*Directions for this task*
Search the entries for the word "computer". Copy every line where it turns up.

*Data*
• • • • • • •

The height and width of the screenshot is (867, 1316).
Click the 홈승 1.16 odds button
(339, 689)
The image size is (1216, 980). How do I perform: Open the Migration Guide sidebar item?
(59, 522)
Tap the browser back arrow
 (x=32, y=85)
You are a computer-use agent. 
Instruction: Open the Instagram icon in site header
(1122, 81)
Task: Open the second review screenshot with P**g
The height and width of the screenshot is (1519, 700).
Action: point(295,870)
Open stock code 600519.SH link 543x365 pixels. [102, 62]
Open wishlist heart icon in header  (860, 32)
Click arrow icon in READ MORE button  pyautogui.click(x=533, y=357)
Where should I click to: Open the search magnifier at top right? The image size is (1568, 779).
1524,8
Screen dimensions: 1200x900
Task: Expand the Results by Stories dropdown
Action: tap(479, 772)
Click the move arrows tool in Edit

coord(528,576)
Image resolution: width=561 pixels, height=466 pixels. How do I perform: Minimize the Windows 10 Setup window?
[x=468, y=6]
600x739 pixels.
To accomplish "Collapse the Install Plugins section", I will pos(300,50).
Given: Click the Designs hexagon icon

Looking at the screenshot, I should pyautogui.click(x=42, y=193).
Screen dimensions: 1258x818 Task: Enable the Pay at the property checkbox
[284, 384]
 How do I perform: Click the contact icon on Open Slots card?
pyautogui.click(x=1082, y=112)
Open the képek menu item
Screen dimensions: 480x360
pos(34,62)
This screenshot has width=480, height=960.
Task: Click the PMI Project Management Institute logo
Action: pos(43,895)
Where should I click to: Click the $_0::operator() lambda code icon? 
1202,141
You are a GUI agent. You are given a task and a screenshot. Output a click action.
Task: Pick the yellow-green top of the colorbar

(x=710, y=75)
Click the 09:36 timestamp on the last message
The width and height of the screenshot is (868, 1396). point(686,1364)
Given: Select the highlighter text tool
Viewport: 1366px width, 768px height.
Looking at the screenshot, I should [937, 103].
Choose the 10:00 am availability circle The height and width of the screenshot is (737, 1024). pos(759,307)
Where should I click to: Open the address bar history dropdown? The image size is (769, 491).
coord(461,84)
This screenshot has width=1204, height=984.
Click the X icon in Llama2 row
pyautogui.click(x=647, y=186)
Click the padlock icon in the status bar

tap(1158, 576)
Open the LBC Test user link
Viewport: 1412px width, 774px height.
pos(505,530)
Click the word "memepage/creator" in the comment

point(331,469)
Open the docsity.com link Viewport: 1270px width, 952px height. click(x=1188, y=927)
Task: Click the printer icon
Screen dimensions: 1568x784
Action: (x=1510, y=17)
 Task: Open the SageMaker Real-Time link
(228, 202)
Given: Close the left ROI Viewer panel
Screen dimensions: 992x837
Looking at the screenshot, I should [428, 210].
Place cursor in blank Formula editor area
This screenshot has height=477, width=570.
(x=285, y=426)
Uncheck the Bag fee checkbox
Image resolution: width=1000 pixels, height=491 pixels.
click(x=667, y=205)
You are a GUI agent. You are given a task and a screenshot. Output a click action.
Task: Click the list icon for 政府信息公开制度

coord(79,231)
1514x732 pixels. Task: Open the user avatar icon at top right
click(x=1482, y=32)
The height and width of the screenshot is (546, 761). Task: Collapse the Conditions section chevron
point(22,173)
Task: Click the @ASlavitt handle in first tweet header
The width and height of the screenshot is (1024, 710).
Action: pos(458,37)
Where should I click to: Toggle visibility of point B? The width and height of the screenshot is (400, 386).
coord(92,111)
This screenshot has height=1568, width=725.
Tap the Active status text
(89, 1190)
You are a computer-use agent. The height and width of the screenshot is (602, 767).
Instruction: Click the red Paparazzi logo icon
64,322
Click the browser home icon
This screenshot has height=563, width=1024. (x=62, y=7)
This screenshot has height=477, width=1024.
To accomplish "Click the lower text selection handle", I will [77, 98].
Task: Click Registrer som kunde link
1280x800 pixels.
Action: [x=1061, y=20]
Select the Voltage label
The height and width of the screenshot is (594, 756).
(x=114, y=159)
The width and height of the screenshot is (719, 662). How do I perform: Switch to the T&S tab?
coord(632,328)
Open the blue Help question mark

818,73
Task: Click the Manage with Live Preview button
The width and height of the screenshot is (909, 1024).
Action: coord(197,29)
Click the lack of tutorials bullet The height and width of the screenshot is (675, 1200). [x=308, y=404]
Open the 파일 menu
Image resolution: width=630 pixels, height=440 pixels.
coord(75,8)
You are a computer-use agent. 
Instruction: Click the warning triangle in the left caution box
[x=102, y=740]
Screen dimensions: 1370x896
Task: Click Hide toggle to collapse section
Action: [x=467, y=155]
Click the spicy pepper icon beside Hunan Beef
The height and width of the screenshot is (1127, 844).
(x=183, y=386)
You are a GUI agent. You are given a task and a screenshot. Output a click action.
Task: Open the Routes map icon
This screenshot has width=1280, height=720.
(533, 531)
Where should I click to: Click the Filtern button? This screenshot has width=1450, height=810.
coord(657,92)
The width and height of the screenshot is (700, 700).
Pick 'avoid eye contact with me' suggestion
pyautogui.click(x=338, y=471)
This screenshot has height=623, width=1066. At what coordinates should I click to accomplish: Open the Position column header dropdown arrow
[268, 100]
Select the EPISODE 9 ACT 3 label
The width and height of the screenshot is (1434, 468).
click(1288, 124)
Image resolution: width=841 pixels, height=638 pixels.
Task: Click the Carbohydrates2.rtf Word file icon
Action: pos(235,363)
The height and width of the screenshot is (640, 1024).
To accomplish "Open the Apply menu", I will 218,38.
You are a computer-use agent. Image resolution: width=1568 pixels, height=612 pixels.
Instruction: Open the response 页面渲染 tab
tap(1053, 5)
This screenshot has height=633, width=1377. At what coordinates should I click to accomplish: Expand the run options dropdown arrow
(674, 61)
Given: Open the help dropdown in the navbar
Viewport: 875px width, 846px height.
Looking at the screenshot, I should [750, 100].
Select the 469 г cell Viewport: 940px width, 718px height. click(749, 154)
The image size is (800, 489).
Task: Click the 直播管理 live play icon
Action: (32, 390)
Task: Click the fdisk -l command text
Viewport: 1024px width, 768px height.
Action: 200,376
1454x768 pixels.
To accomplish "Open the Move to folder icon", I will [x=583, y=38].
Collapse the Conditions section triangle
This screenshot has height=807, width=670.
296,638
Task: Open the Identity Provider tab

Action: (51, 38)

• • • • • • •

*Answer space*
You are a computer-use agent. 
You are a computer-use agent. The height and width of the screenshot is (602, 767).
You are a computer-use agent. 
You are a computer-use agent. Image resolution: width=1568 pixels, height=612 pixels.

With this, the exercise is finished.